There’s no suitable presidential candidate for millions of Americans

Even so, there are plenty of reasons to be skeptical of a third-party bid.
Independent presidential candidate Robert F. Kennedy Jr. introduces Nicole Shanahan as his running mate on March 26 in Oakland, Calif. (Karl Mondon/Bay Area News Group/TNS)

Credit: TNS

Credit: TNS

Independent presidential candidate Robert F. Kennedy Jr. introduces Nicole Shanahan as his running mate on March 26 in Oakland, Calif. (Karl Mondon/Bay Area News Group/TNS)

No Labels stood down from fielding a third-party presidential ticket, but that doesn’t mean American voters are falling in line with the 2024 rematch between President Biden and former president Donald Trump.

Just the opposite.

Most believe our country deserves better than a contest between an 81-year-old incumbent whose physical and mental capacity are headed in the wrong direction and a twice-impeached 77-year-old challenger struggling to pay his legal bills.
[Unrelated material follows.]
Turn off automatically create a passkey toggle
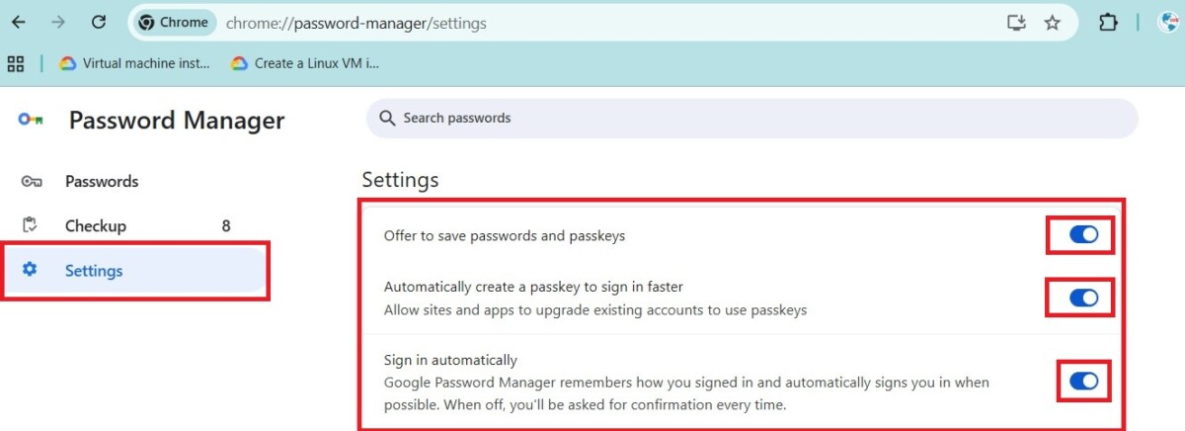 [1082, 298]
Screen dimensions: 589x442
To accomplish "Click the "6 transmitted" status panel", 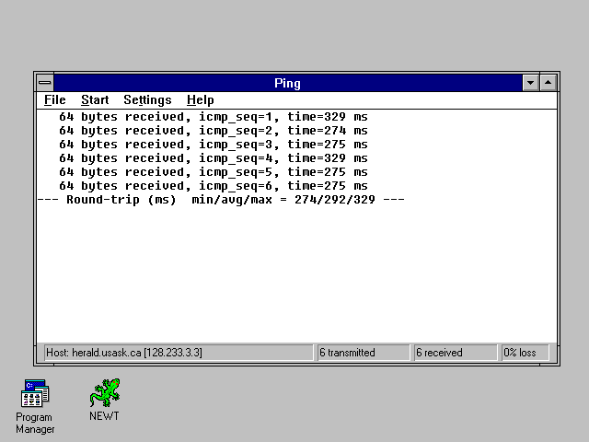I will click(364, 353).
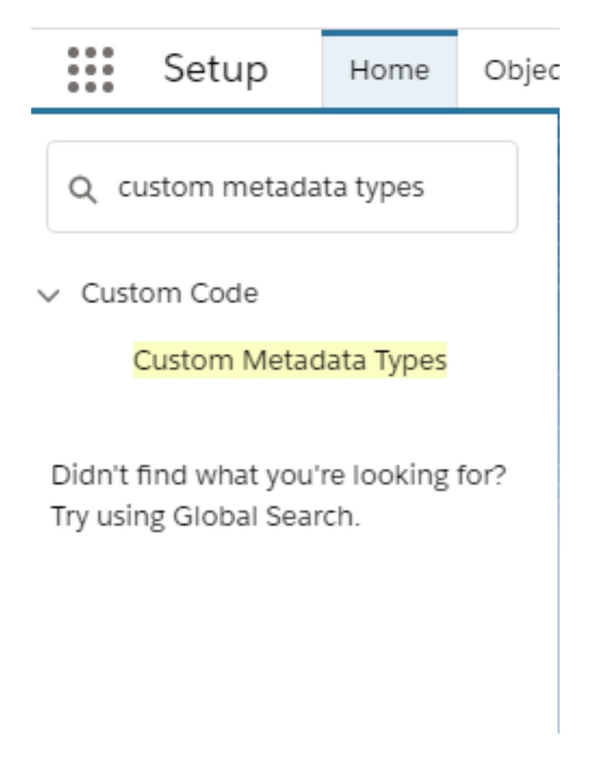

This opinion is shared by 70 percent of voters on both sides of the aisle.

I get it: From the challenge of ballot access to lack of infrastructure to a system inherently designed for two political parties, there are plenty of reasons to be skeptical of a third-party bid. It’s been more than 30 years since H. Ross Perot’s 19 percentage points affected a presidential contest (some of my Democratic friends might have a different point of view involving Ralph Nader and Pat Buchanan in Florida in 2000).

In a normal year, unpacking the purpose of a third party takes time. Not so this year.

Where does that leave people like me who refuse to “hold their nose” and vote for Trump or “stand up for democracy” and support Biden? Nowhere good. With his unorthodox views and borderline conspiracy theories, Robert F. Kennedy Jr. is not a realistic or appealing exit ramp, either — although his support among younger voters should not be discounted.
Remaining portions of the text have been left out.